While I was logging into accounts to get screenshots, Battle.net didn’t ask me for my passkey at all. I had to enter my password and use the mobile app for 2FA. Why let me add a passkey if I can’t take advantage of its convenience?
Passkeys plus passwords are no better than passwords alone
Google’s approach is the most common implementation: using passkeys as the preferred method, but letting you use your password as a backup when needed. This is convenient as people get used to passkeys, since early on, you’re more likely to misunderstand how they work and accidentally lock yourself out.
But the downside is that with both passkeys and passwords enabled, your account is only as secure as your password is. It’s a security cliché that your account will only be as strong as its weakest link.
As passkeys become commonplace, I expect we’ll see more accounts disable support for passwords. Until then, baseline account security won’t truly be upgraded.
2FA is inconsistent, too
Passkeys aren’t the only element of this security journey where I found annoying inconsistencies. My preferred method of 2FA is TOTP (time-based one-time password) codes in an authenticator app. Most services let you use any 2FA app you like by scanning a QR code or entering a secret.
I found an exception to this: ID.me (making it a security oddball in two ways). It has its own authenticator app called ID.me Authenticator, and you can’t use any other option. Both 1Password and Proton gave me an error when I tried scanning the QR code, and I couldn’t manually enter the secret.
I added 2FA to my ID.me account in 2022 using Authy, so this must have changed in the last few years. Since I was trying to condense the number of apps I use, I’m not thrilled about having to add another app to my phone (that I can’t access on my computer) for a single website.
I noticed that Google prevents you from using SMS for 2FA when you have more secure methods (like an authenticator app) added to your account. Given that SMS and email are the weakest 2FA methods, pushing you away from them is wise.

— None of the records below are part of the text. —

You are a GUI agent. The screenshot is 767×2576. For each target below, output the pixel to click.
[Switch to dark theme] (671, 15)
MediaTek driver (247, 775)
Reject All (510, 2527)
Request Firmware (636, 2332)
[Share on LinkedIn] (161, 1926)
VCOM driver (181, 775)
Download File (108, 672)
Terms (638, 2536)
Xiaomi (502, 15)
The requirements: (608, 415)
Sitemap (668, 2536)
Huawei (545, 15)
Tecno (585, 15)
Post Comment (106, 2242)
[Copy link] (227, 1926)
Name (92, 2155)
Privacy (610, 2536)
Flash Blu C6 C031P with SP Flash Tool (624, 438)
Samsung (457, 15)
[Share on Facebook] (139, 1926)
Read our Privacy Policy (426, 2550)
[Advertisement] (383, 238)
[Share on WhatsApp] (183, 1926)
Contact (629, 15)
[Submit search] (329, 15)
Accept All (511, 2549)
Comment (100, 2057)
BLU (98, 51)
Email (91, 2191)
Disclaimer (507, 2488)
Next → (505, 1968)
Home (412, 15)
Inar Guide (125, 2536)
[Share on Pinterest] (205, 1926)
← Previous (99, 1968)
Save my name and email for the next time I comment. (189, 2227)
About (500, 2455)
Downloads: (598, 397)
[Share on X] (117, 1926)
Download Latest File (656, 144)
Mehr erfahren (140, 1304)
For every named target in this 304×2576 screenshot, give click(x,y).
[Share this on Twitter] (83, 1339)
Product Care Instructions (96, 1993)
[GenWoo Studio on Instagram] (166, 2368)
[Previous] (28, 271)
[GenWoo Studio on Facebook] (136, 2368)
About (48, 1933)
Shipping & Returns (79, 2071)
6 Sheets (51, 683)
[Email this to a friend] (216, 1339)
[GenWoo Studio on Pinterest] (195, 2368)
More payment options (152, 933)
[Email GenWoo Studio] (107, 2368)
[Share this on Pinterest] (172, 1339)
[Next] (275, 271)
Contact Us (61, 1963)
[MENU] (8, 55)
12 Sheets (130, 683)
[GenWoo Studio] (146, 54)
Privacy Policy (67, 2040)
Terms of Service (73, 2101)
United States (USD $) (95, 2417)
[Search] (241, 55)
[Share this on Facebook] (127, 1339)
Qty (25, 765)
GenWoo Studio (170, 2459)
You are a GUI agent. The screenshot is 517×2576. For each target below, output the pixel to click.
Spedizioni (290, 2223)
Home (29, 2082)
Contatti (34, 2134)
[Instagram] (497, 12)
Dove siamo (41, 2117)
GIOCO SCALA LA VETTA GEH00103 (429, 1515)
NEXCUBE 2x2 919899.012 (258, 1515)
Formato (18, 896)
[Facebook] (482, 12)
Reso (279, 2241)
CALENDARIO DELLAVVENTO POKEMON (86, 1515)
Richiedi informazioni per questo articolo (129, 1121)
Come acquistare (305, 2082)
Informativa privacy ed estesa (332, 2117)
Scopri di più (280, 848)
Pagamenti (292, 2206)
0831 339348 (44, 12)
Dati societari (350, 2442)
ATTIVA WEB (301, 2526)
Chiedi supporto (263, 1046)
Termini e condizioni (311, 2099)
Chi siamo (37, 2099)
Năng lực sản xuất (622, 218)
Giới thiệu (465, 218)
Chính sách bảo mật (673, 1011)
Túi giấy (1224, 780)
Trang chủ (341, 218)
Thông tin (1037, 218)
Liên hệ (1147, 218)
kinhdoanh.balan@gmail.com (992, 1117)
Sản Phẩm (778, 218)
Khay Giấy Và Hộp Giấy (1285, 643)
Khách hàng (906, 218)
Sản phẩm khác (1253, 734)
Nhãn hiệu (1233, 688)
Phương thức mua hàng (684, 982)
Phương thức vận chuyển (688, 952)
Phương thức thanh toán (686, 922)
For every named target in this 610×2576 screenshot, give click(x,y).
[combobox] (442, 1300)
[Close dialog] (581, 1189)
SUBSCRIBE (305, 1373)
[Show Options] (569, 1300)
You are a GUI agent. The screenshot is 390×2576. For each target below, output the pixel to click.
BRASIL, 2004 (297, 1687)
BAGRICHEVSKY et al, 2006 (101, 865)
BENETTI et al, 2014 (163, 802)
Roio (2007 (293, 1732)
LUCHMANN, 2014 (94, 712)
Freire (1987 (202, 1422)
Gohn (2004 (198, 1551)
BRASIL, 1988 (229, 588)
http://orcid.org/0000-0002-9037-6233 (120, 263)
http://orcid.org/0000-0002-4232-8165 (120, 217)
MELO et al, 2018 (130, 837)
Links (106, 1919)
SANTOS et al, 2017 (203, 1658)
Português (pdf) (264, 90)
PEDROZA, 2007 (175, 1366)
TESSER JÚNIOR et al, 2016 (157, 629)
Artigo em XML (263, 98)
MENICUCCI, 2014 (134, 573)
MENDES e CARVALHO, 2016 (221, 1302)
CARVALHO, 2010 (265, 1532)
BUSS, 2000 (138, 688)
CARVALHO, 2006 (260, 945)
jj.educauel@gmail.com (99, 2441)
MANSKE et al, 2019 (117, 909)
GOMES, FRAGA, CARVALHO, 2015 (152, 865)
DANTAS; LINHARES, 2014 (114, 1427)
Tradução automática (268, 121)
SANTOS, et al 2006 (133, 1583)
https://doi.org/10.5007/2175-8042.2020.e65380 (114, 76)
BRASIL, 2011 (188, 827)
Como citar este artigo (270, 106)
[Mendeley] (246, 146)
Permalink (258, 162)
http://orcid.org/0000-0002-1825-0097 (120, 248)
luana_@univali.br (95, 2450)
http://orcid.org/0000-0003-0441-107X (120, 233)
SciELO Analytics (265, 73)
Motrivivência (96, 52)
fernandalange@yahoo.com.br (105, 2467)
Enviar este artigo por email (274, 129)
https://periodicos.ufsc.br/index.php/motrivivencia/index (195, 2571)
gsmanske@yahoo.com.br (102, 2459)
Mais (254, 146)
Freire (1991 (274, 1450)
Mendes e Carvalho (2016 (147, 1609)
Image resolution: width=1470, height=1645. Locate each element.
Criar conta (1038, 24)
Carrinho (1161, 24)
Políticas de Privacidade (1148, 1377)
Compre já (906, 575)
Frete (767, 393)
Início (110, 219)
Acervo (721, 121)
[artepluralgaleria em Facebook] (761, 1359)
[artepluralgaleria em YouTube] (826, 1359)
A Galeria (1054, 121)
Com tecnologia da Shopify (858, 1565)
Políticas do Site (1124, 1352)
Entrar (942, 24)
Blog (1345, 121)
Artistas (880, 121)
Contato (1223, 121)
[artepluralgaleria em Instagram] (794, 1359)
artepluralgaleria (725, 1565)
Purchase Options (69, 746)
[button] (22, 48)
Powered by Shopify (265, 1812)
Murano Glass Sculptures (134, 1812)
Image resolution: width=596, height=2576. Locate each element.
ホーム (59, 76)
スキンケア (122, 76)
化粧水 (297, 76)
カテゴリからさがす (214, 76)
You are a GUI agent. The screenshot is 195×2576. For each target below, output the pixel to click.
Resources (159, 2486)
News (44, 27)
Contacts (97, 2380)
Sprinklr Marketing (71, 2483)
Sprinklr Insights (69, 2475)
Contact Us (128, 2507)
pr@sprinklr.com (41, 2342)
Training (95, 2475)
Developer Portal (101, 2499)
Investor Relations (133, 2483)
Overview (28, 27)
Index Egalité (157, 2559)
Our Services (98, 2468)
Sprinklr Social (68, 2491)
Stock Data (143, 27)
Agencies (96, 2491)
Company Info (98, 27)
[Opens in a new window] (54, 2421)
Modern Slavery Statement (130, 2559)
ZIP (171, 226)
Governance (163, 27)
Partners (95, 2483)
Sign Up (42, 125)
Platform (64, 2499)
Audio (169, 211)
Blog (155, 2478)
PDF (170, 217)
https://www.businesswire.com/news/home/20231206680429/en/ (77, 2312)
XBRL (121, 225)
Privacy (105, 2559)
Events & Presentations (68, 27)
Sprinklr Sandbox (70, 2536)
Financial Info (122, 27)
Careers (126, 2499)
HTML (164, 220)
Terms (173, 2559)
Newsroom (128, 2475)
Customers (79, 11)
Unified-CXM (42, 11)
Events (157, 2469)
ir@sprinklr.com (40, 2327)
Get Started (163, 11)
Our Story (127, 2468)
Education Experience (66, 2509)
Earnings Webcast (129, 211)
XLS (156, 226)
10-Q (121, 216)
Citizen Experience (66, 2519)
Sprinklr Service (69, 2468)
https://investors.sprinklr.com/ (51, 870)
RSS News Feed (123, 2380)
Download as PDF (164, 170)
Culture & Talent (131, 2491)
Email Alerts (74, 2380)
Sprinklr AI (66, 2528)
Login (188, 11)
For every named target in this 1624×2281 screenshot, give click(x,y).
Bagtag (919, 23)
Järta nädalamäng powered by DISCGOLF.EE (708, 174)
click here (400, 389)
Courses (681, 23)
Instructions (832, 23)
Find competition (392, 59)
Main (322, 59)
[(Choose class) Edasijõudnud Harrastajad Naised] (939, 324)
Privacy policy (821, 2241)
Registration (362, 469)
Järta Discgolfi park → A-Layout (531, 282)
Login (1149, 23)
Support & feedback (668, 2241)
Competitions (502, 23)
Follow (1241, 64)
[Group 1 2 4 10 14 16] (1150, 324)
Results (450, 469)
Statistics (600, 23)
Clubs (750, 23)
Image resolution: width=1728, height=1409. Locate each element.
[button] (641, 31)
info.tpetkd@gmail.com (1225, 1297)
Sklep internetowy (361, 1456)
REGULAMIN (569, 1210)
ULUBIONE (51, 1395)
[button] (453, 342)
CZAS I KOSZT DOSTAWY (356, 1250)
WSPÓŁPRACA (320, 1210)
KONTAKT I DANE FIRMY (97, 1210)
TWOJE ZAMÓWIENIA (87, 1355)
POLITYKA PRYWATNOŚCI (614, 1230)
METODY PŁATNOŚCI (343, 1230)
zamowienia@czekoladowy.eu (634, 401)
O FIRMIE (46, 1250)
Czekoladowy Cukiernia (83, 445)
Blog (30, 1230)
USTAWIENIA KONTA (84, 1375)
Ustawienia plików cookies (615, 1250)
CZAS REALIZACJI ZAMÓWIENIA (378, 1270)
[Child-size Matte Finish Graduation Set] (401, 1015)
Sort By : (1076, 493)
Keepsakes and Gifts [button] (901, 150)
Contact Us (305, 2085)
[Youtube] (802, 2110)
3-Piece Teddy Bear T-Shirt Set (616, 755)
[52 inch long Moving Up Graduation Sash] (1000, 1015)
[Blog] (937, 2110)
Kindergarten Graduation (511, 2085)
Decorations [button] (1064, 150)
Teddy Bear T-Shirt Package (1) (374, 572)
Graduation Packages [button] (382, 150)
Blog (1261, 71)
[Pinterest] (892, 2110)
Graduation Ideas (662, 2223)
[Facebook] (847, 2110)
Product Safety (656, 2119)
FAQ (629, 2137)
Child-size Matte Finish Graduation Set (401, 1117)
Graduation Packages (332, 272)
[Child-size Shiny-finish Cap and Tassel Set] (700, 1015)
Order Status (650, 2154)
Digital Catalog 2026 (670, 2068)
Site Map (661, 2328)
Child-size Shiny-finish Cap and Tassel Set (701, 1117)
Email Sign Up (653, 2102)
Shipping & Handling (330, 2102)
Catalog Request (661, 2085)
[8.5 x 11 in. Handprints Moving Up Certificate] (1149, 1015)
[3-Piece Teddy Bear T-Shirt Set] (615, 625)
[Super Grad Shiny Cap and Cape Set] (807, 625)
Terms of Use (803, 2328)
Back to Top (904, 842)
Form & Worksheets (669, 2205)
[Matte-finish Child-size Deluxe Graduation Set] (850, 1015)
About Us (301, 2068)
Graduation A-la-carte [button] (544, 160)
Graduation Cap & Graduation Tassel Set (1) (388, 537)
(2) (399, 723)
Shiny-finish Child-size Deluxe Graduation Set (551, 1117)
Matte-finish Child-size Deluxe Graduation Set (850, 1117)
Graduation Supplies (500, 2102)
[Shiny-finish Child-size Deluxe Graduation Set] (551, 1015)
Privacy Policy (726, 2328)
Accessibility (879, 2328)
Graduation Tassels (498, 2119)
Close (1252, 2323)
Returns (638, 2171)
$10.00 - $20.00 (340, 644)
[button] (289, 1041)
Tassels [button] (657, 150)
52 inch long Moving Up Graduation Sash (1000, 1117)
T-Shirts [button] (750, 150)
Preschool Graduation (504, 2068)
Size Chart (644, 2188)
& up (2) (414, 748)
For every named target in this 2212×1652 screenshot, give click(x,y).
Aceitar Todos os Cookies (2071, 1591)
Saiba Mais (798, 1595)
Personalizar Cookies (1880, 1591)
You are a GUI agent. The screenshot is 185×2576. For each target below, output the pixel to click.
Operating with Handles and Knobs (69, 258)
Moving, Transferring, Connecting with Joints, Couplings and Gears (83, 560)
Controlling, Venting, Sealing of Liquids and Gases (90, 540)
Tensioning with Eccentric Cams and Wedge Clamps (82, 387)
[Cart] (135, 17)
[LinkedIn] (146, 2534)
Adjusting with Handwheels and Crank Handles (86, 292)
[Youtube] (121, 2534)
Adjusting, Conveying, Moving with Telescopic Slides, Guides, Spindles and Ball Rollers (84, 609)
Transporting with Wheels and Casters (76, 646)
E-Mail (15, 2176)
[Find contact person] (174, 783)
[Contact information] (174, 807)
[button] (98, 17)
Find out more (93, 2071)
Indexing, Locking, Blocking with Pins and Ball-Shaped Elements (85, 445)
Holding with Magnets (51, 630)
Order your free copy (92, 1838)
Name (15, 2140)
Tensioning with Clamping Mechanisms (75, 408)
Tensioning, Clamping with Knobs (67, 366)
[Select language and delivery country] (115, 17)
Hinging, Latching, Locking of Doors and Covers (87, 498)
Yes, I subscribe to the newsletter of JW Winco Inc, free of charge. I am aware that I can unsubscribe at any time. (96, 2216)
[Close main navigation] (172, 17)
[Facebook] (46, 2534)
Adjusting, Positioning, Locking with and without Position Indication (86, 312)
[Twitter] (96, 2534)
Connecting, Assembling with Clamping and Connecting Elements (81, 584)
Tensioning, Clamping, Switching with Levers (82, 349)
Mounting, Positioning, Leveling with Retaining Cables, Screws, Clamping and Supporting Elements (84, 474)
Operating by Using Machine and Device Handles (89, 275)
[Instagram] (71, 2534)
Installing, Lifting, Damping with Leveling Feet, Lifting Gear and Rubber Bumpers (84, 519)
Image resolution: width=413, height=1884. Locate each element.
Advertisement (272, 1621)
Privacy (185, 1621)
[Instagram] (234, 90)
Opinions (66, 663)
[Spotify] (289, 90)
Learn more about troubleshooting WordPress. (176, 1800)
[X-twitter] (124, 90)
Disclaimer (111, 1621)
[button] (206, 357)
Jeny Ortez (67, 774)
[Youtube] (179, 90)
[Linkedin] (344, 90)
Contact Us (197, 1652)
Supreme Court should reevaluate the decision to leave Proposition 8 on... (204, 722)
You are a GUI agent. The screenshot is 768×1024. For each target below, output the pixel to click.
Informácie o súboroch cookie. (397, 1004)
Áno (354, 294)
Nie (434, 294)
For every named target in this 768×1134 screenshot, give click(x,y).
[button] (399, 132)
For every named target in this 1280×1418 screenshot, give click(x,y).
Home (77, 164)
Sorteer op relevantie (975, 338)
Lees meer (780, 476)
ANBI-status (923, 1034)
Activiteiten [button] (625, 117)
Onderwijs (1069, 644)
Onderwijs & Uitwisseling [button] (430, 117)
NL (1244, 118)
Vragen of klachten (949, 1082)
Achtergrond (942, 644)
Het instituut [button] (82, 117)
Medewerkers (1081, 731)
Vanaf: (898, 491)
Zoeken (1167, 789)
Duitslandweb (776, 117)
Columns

But this isn’t consistent across accounts either—some services require you to have SMS 2FA enabled as a backup, others allow you to, and some don’t support it at all. While it helps us feel better about our account protection, it’s fair to say that 2FA is one of the worst technical hurdles we put up with.
Another oddity that always throws me off is when the website asks you to confirm your phone number or email address before sending you a code (Microsoft does this). Because almost every other site sends the code immediately, I gloss over the prompt and end up waiting a minute or two, wondering why I’m not getting the code.
Stronger security isn’t always straightforward
After a lot of tedious work, I’m happy with the state of my account security. Passkeys are (usually) implemented clearly, and almost every site supports 2FA authenticator apps. I cover this lack of consistency because if I noticed it as someone who works in tech, I’m sure people who are less tech-savvy will, too.
These bits of confusion add up, especially when making mistakes in this area can lead to you getting locked out of your accounts. If passkeys are going to take over passwords, they need to be implemented in a clear, consistent way so everyone can take advantage of them.